■ Work instructions: Retype, word for word, every line starting at the line with "You are a computer-use agent." and ending with the final line of the entries; skip the pictures.

-- -- --

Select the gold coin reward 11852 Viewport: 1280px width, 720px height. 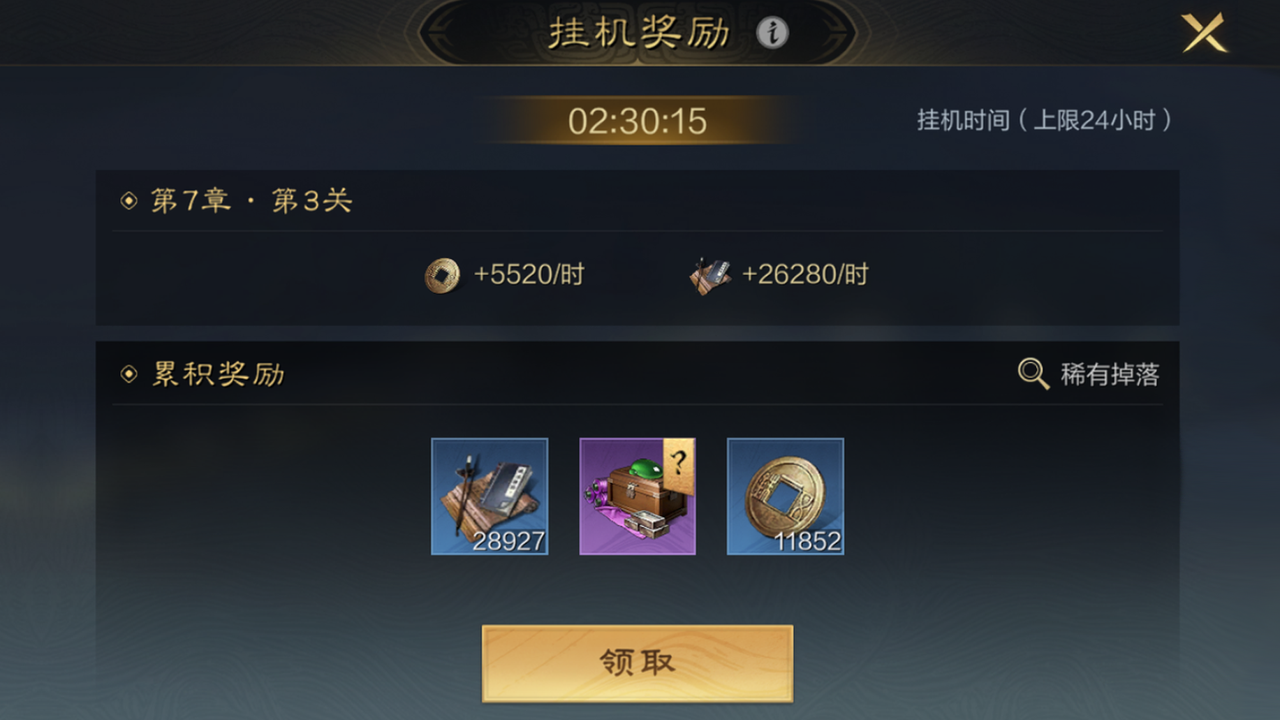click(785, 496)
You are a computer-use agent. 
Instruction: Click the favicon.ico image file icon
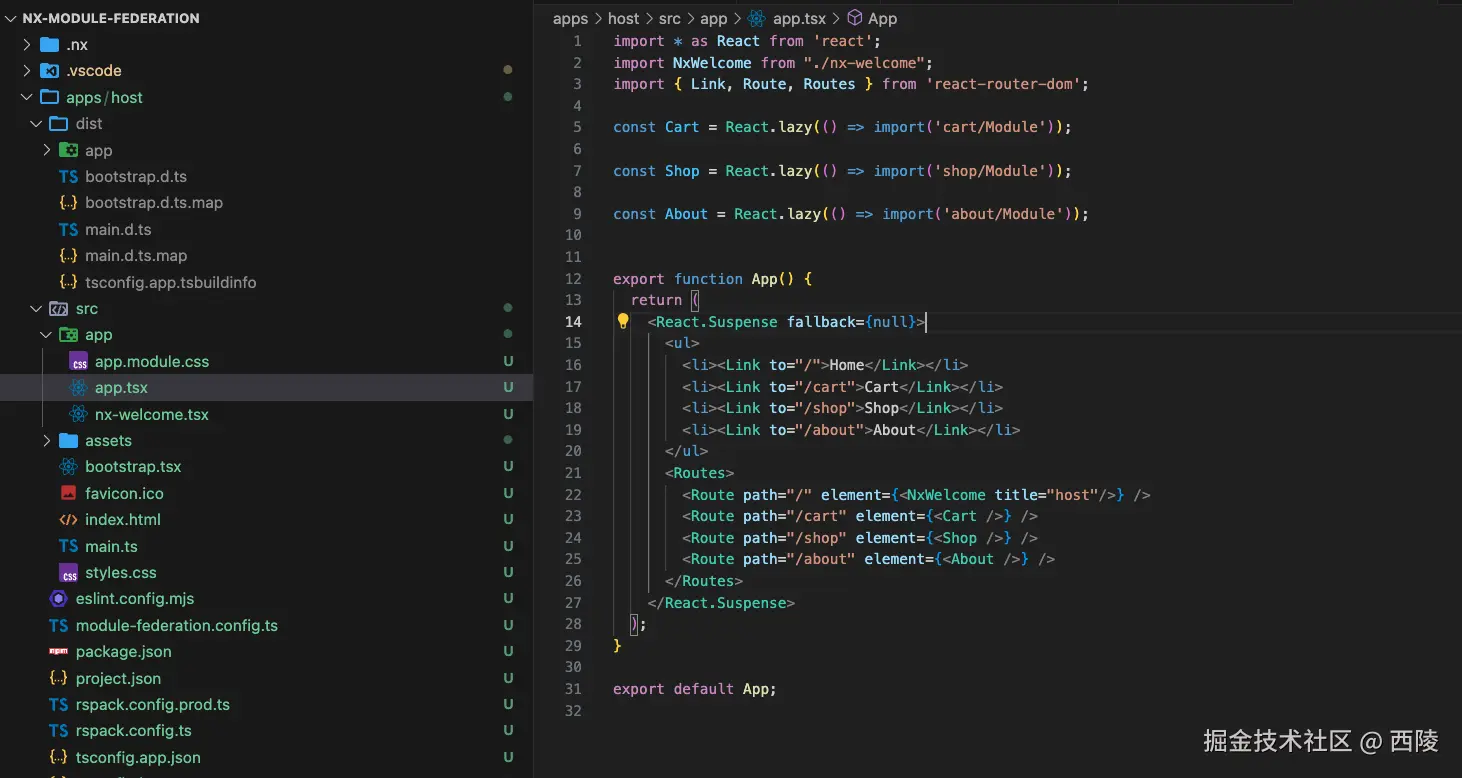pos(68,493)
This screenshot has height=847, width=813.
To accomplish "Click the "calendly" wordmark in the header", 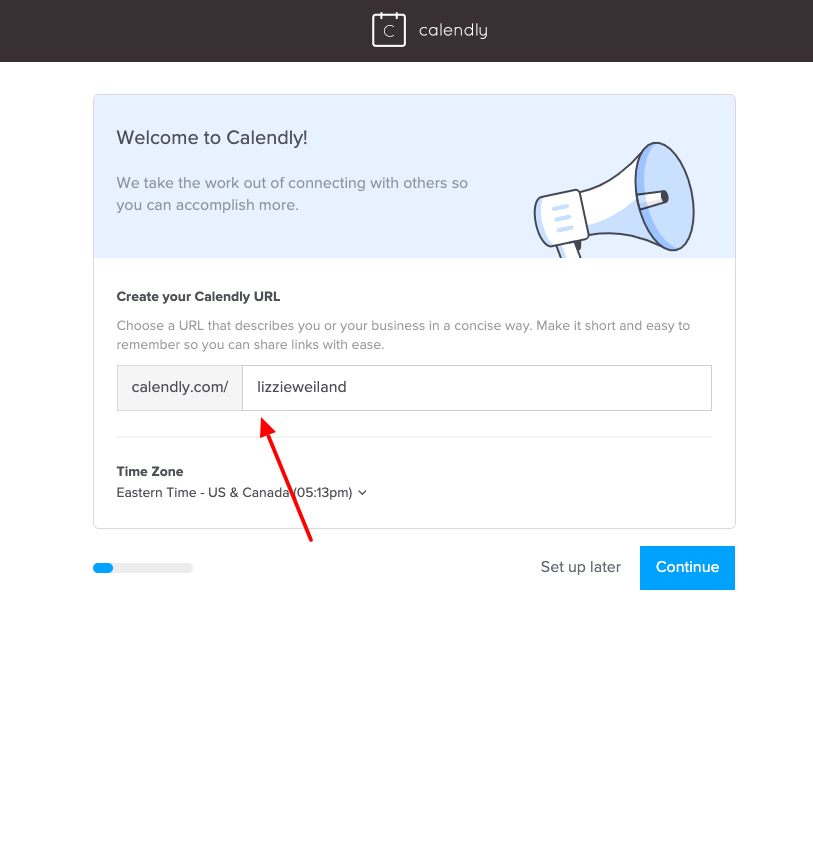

-- -- --

■ Worked solution:
You are a computer-use agent. 
Instruction: Click the favicon.ico image file icon
pos(68,493)
This screenshot has height=847, width=813.
To accomplish "Click the "calendly" wordmark in the header", 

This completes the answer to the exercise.